Five workers were missing and first responders were still trying to brainstorm a way to shut in a burning natural gas well after a rig exploded and caught fire in eastern Oklahoma early Monday, local emergency management officials said.

Authorities received a call at 8:45 a.m. CST about the incident, which occurred at a Red Mountain Energy LLC site just west of Quinton, Pittsburg County Sheriff Chris Morris told the news media during a press conference Monday afternoon. Seventeen workers were evacuated, but five still remained unaccounted for, he added.

One worker was treated for minor burns at the site, but refused transport to a hospital. No other injuries were initially reported, emergency management officials said, but medical helicopters were reportedly dispatched to the scene.

The cause of the incident is unclear. Pittsburg County Emergency Management Director Kevin Enloe said the rig belonged to Patterson-UTI Energy Inc. Morris added that fire departments and other emergency management personnel from neighboring communities were called to assist with the incident. Well fire-fighting specialist Boots & Coots International Well Control Inc. reportedly was on the scene to deal with the ongoing gas-fire at the mangled site, a spokesperson at the Oklahoma Corporation Commission (OCC) told NGI’s Shale Daily.

“All they’re doing is sitting back and watching it right now…We’re not trying to put water on it and spread the hazmat, if you will, because there’s going to be lots of contaminants on location,” Enloe said. “They’re not pumping water on it at this time. They’re letting it burn itself out.”

He added that the remote switch that controls the blowout preventer was damaged in the blast. Emergency management officials, Red Mountain and the well control firm were working on a way to the shut-in the well on Monday afternoon.

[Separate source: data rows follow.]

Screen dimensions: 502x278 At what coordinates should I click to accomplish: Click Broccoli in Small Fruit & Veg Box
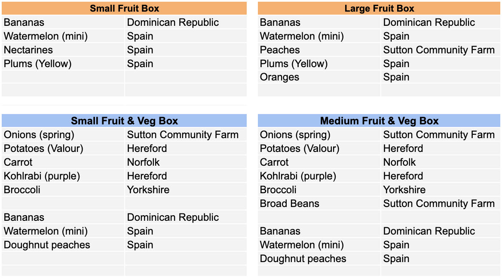[63, 189]
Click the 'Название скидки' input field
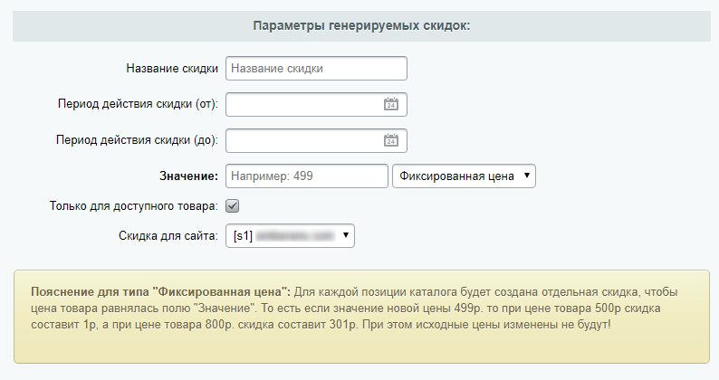The image size is (719, 380). (x=315, y=69)
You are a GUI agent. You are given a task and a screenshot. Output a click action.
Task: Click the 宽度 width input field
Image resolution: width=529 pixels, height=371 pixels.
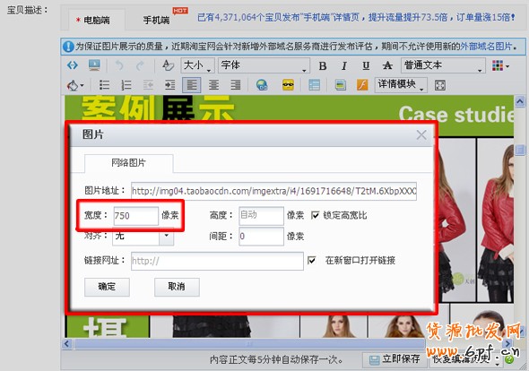click(136, 215)
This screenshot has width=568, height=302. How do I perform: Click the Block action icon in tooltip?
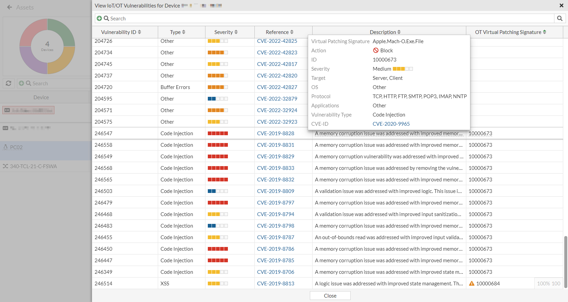(x=376, y=50)
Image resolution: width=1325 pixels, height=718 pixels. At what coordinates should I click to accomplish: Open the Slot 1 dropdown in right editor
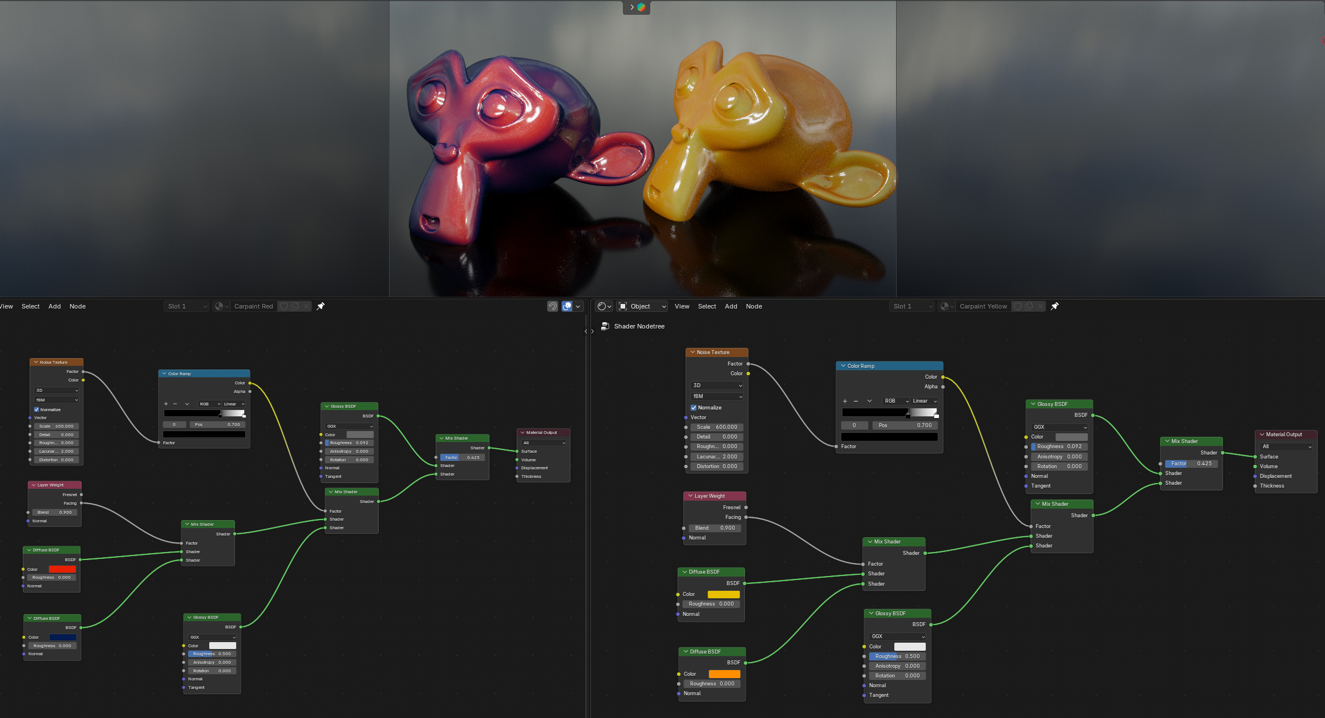point(912,306)
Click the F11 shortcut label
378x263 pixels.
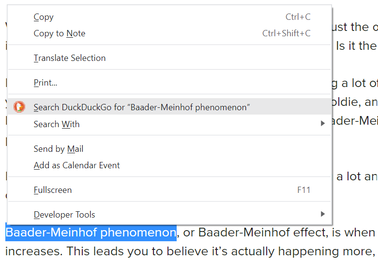pyautogui.click(x=304, y=190)
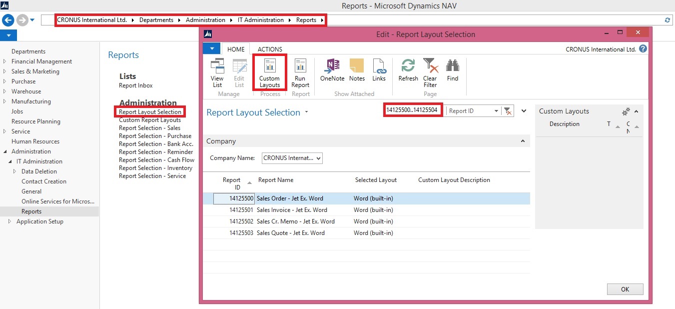This screenshot has width=675, height=309.
Task: Click the filter value input field
Action: click(413, 111)
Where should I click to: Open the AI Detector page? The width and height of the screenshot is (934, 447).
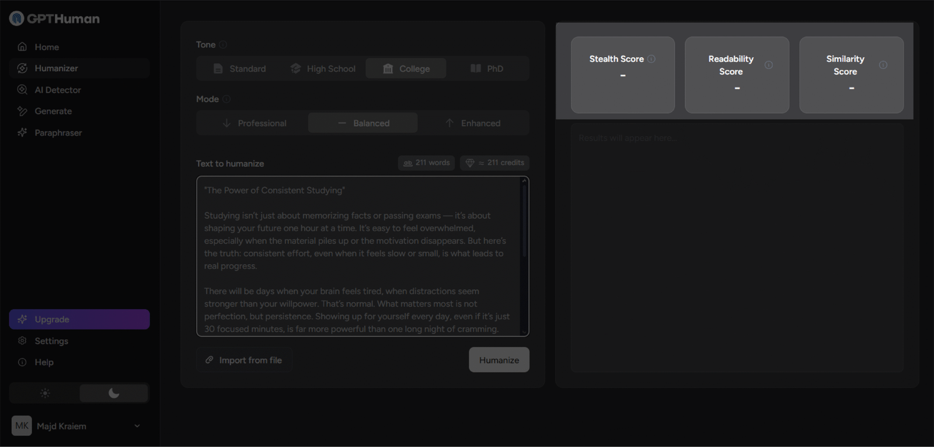point(57,90)
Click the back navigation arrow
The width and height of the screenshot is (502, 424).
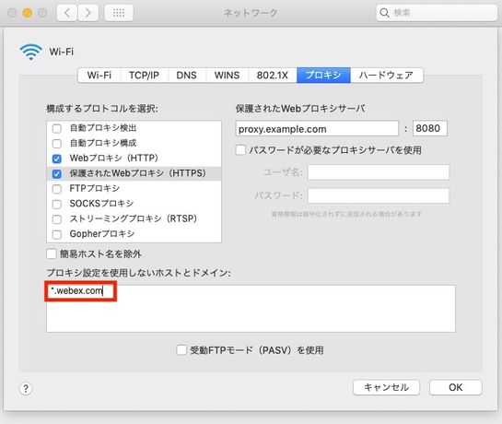click(x=67, y=13)
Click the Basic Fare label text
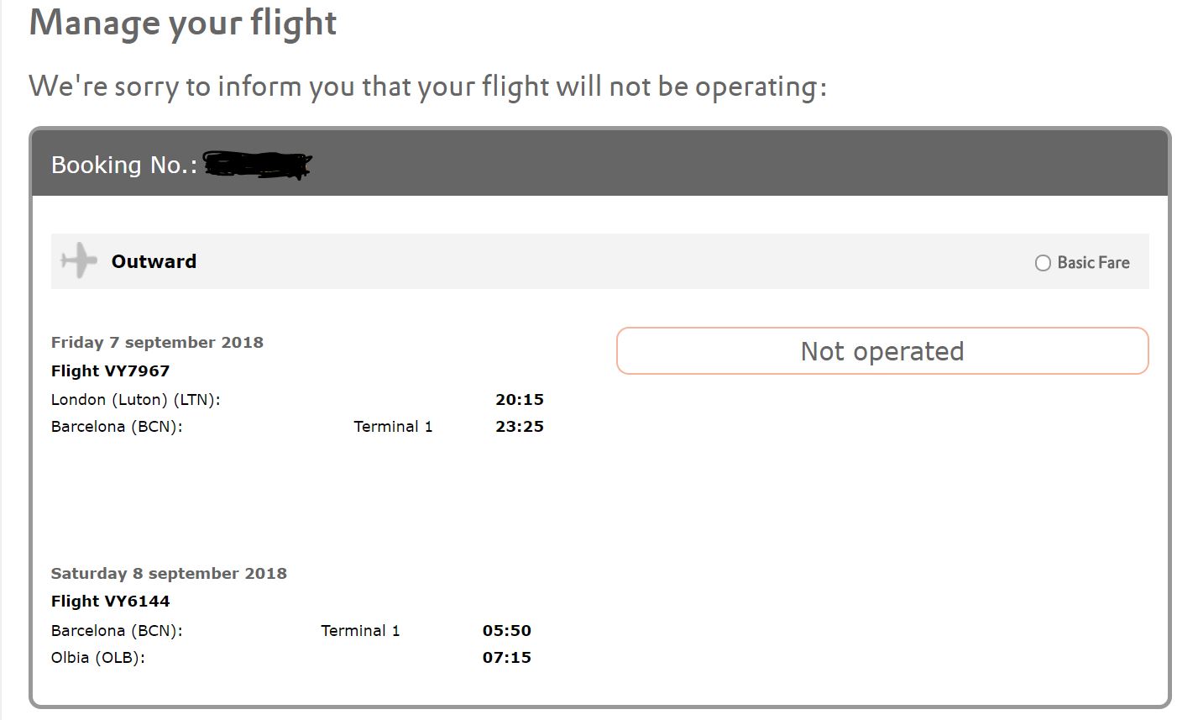Image resolution: width=1198 pixels, height=720 pixels. pyautogui.click(x=1093, y=263)
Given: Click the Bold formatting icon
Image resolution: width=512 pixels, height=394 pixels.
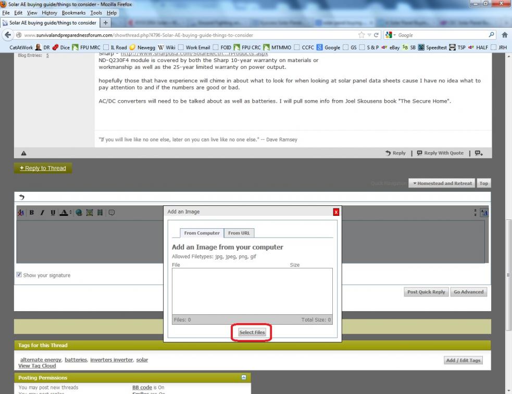Looking at the screenshot, I should click(31, 213).
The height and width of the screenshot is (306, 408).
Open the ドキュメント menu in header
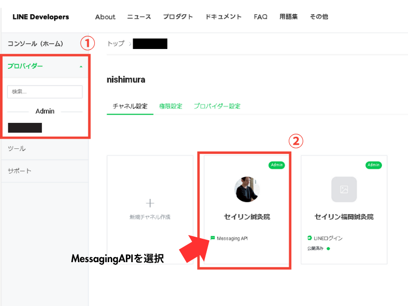(223, 17)
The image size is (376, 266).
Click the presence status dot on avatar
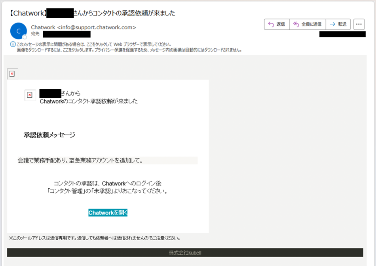tap(25, 37)

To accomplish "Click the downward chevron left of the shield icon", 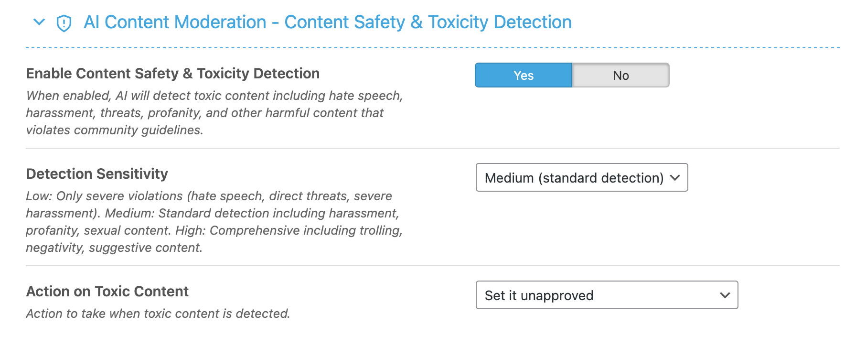I will pos(39,22).
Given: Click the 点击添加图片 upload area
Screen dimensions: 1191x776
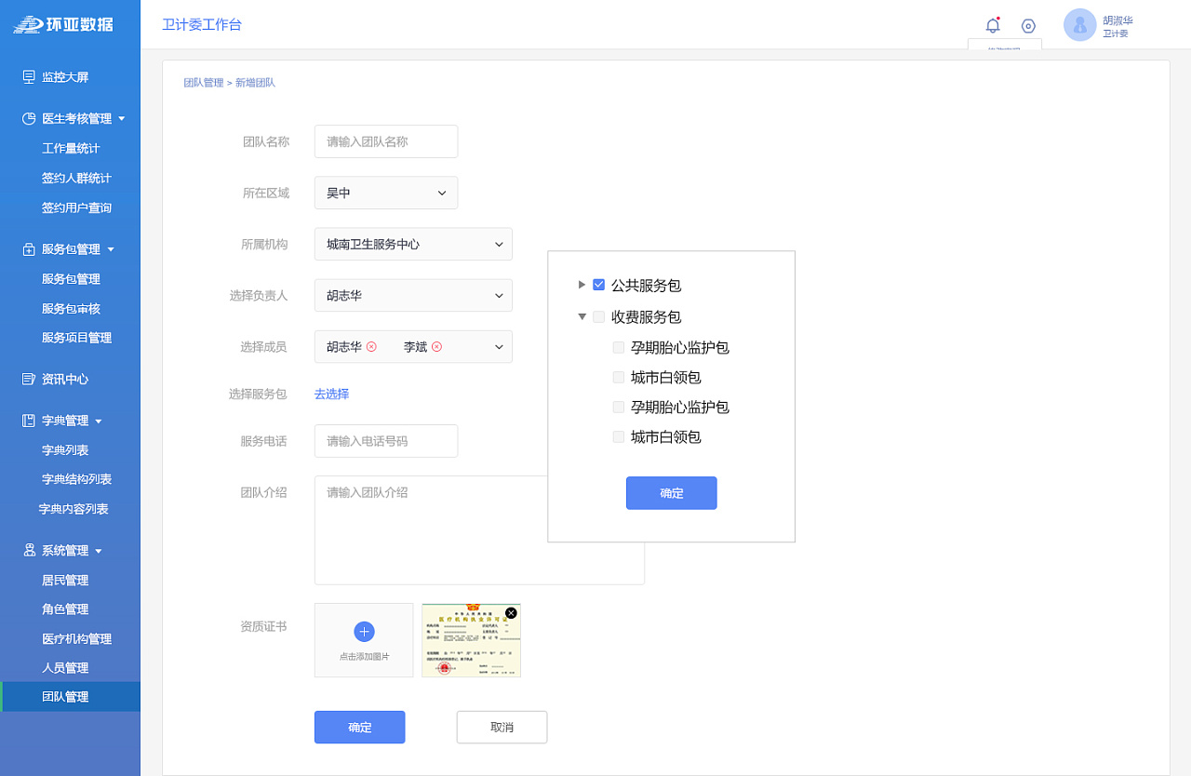Looking at the screenshot, I should [x=364, y=640].
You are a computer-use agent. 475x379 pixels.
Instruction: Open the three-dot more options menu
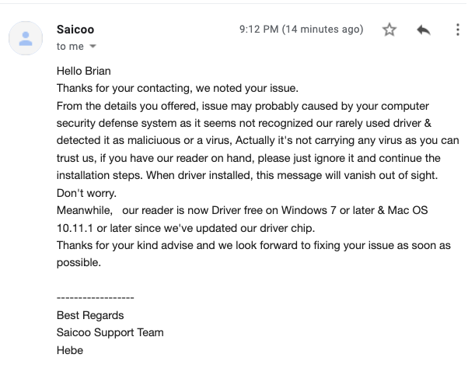[457, 30]
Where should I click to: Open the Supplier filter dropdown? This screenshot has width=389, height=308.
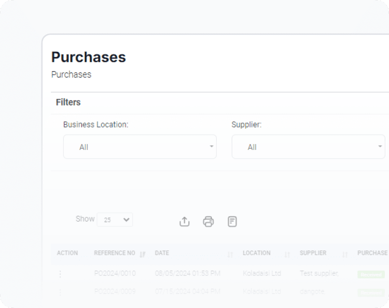click(308, 147)

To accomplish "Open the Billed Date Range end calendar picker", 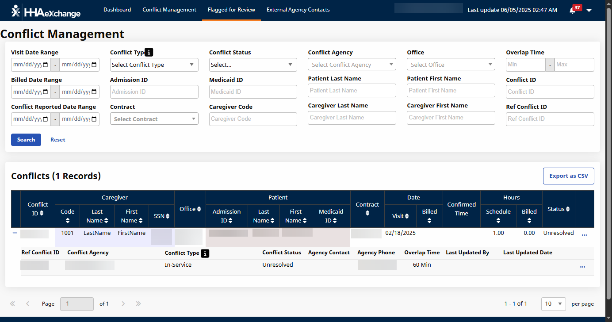I will [95, 92].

OCC spokesman Matt Skinner said Red Mountain Energy affiliate Red Mountain Operating LLC is responsible for the site. He said the company was permitted to drill a horizontal natural gas well at the location and added that OCC’s records show the company was still drilling the vertical leg.

According to Patterson’s rig locator system, Rig 219, a large 1500 hp APEX model equipped with a hydraulic walking system was the only one operating in Pittsburg County on Monday. Footage from local news media outlets showed flames consuming the rig and spouting into the air after the blast. “They’re all pretty shook up from what I’ve seen, as expected,” Morris told reporters when asked how the rig crew was handling the incident. “It’s a pretty traumatic thing to go through.”

Enloe said there were enough firefighters on site to deal with any flames escaping the rig and surrounding area. Other than having to deal with a few grass fires and secondary explosions, first responders were keeping their distance.